Stored data:
####################

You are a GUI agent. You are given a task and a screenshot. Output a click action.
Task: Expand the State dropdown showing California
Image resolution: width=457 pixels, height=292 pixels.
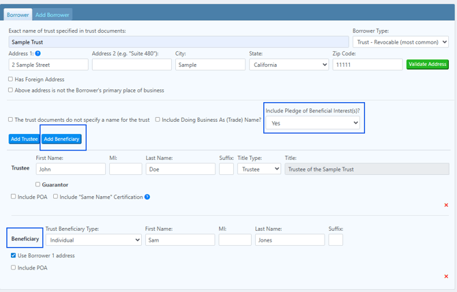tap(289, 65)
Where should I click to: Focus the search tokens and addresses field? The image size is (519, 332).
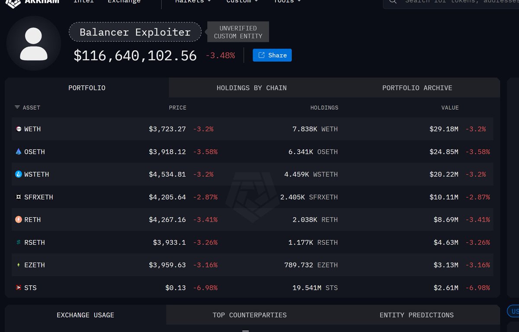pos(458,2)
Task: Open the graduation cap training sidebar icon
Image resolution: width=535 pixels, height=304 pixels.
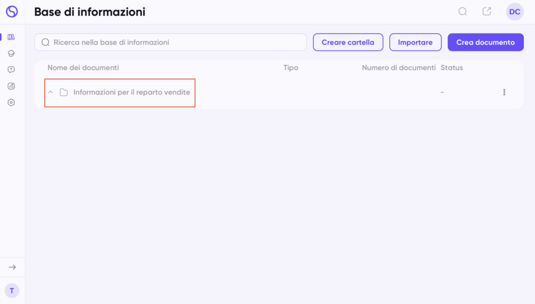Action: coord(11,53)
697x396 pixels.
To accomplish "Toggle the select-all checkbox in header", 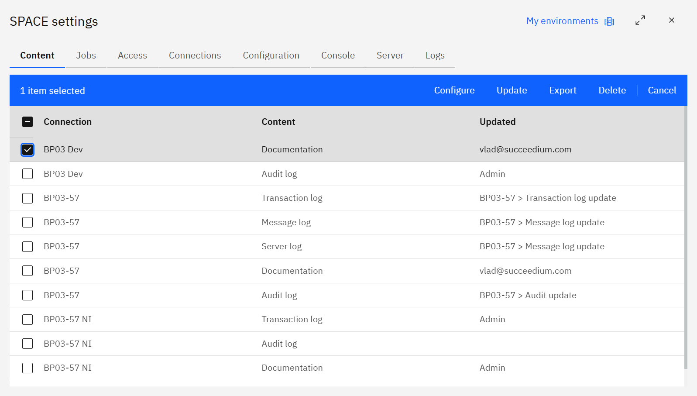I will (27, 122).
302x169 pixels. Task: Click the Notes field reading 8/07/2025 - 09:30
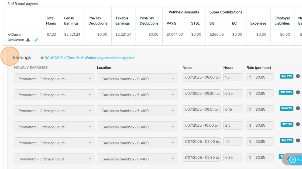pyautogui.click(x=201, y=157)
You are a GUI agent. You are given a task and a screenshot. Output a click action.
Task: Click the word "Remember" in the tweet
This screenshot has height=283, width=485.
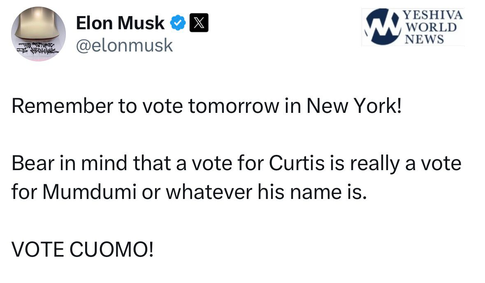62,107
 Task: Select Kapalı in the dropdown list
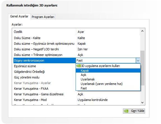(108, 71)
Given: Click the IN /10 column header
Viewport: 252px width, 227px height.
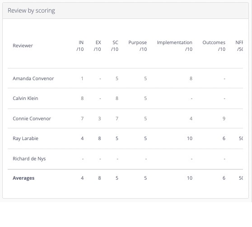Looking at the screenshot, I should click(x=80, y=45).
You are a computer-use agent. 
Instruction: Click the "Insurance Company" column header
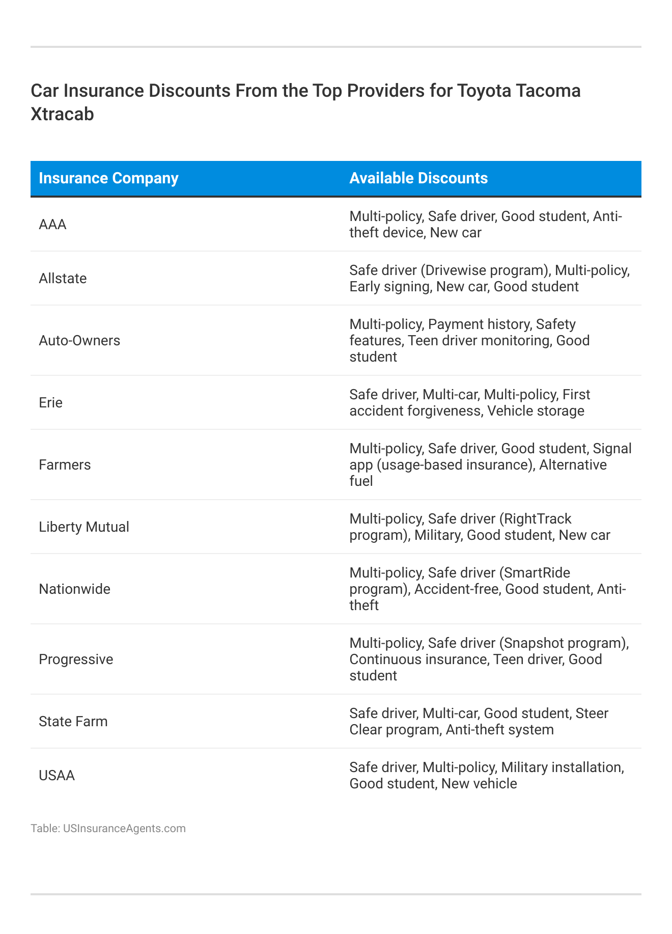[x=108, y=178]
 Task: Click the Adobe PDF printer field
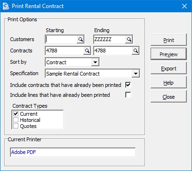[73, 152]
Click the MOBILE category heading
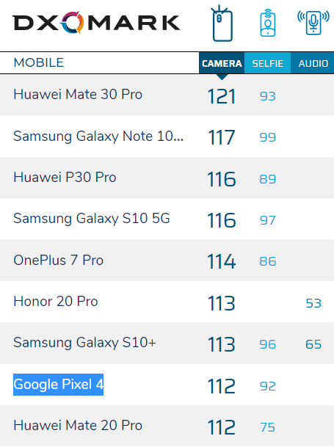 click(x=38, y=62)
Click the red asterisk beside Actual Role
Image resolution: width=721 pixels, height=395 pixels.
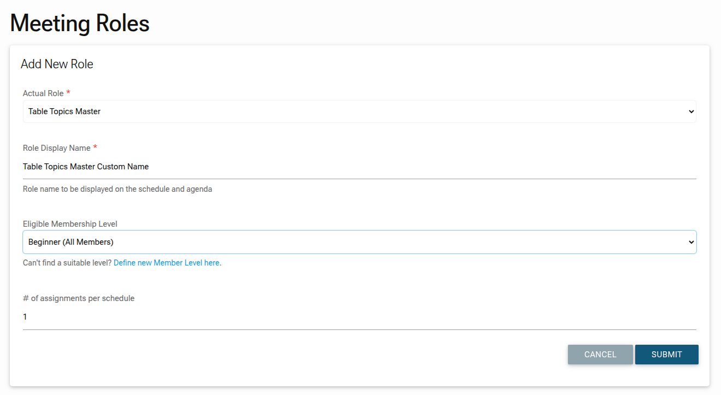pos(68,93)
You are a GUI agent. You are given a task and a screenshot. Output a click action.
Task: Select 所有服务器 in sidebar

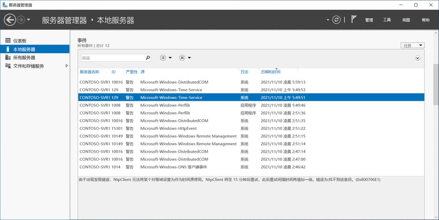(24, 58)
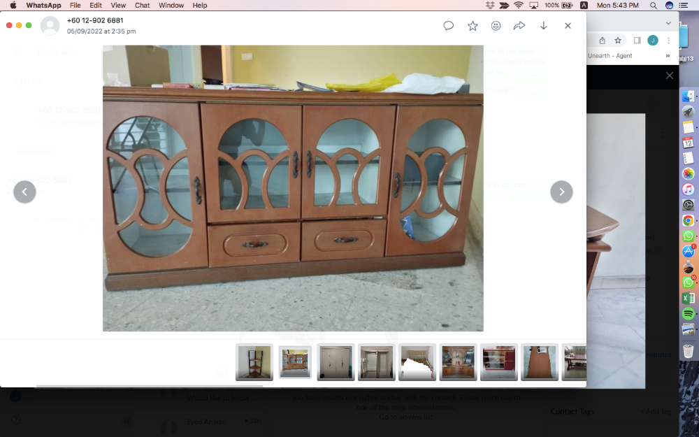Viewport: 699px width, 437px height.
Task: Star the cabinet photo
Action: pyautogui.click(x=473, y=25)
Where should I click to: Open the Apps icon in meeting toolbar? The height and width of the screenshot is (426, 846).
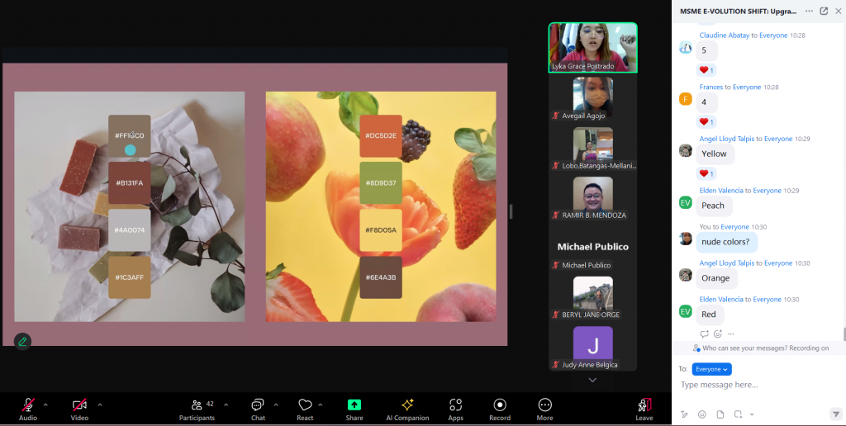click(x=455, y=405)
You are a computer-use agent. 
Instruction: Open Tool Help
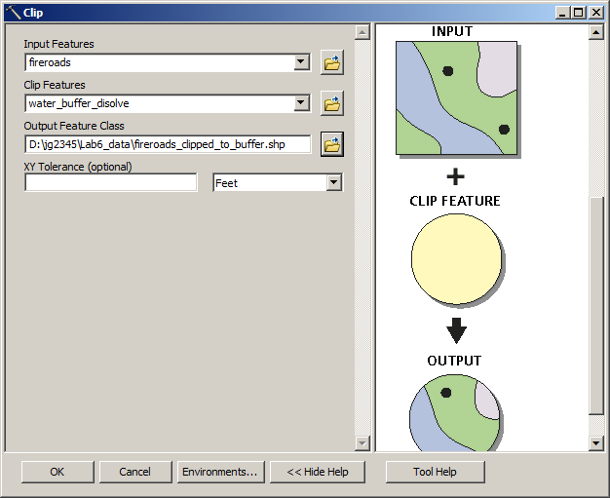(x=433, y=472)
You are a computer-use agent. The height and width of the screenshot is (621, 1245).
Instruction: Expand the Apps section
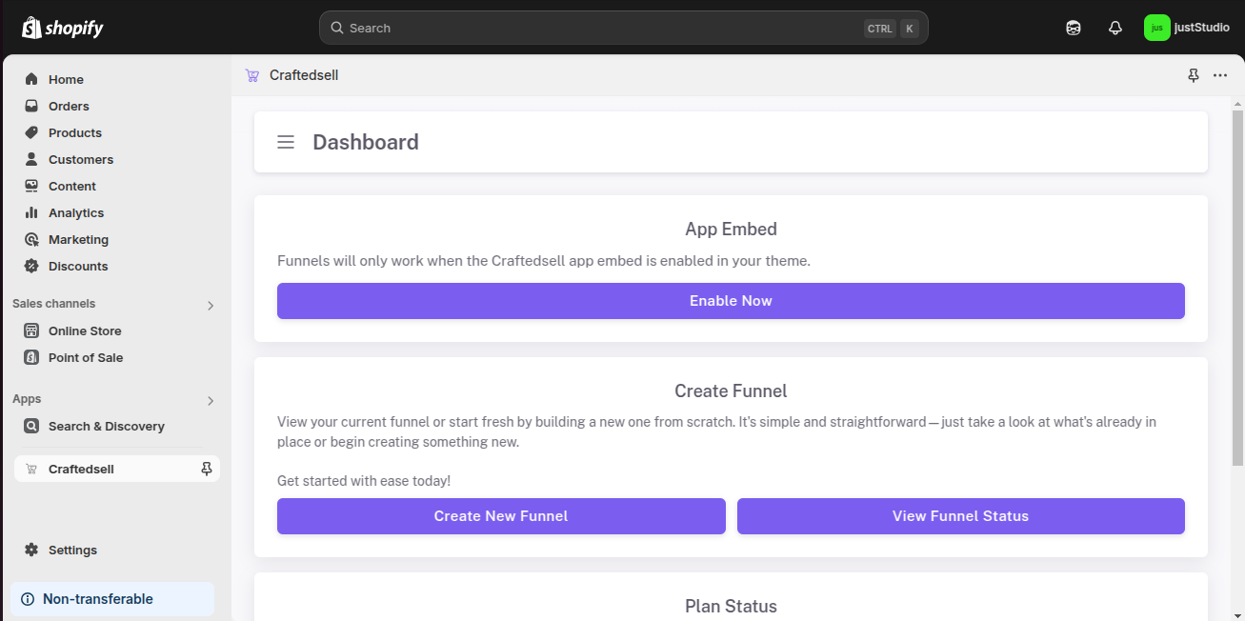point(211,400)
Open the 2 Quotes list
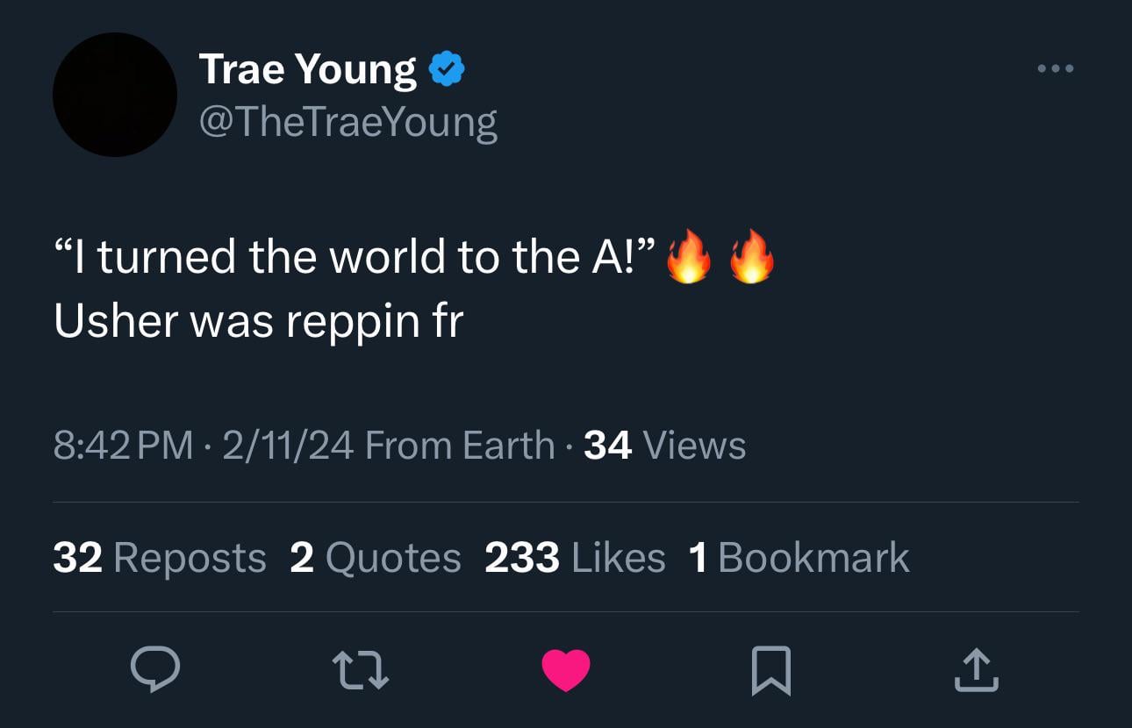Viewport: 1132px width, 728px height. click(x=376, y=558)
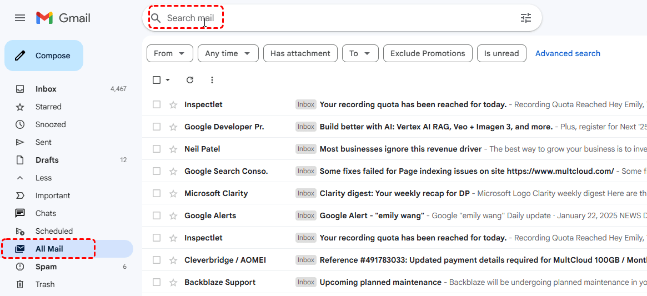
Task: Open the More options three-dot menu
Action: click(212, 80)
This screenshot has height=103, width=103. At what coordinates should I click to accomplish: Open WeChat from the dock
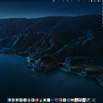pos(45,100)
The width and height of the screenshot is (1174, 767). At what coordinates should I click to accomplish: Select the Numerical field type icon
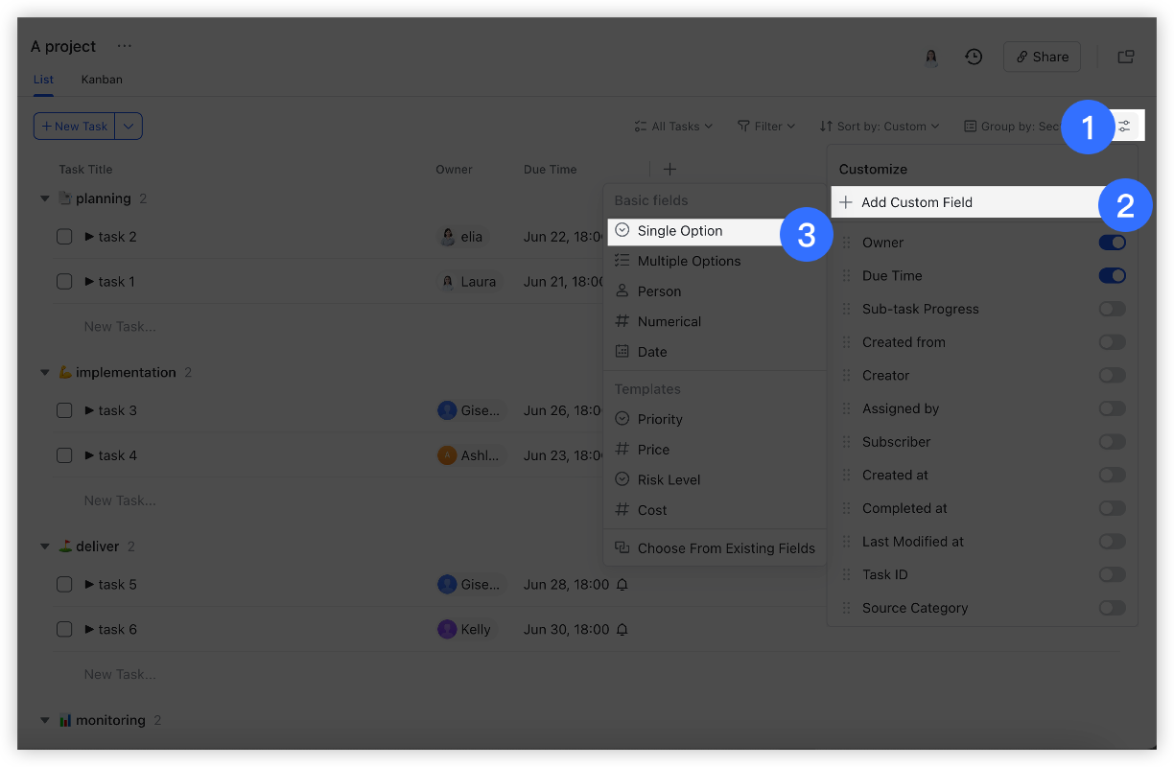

####################

▸ ACTION ITEM
For the entries above, the output must hold exactly the lines from the one with "This screenshot has height=103, width=103." through the last line, both included, and no pictures.

▸ REPLY TO THE TASK
This screenshot has height=103, width=103. At what coordinates should I click to accomplish: Open WeChat from the dock
pos(45,100)
The width and height of the screenshot is (1174, 767). At what coordinates should I click to accomplish: Select the Numerical field type icon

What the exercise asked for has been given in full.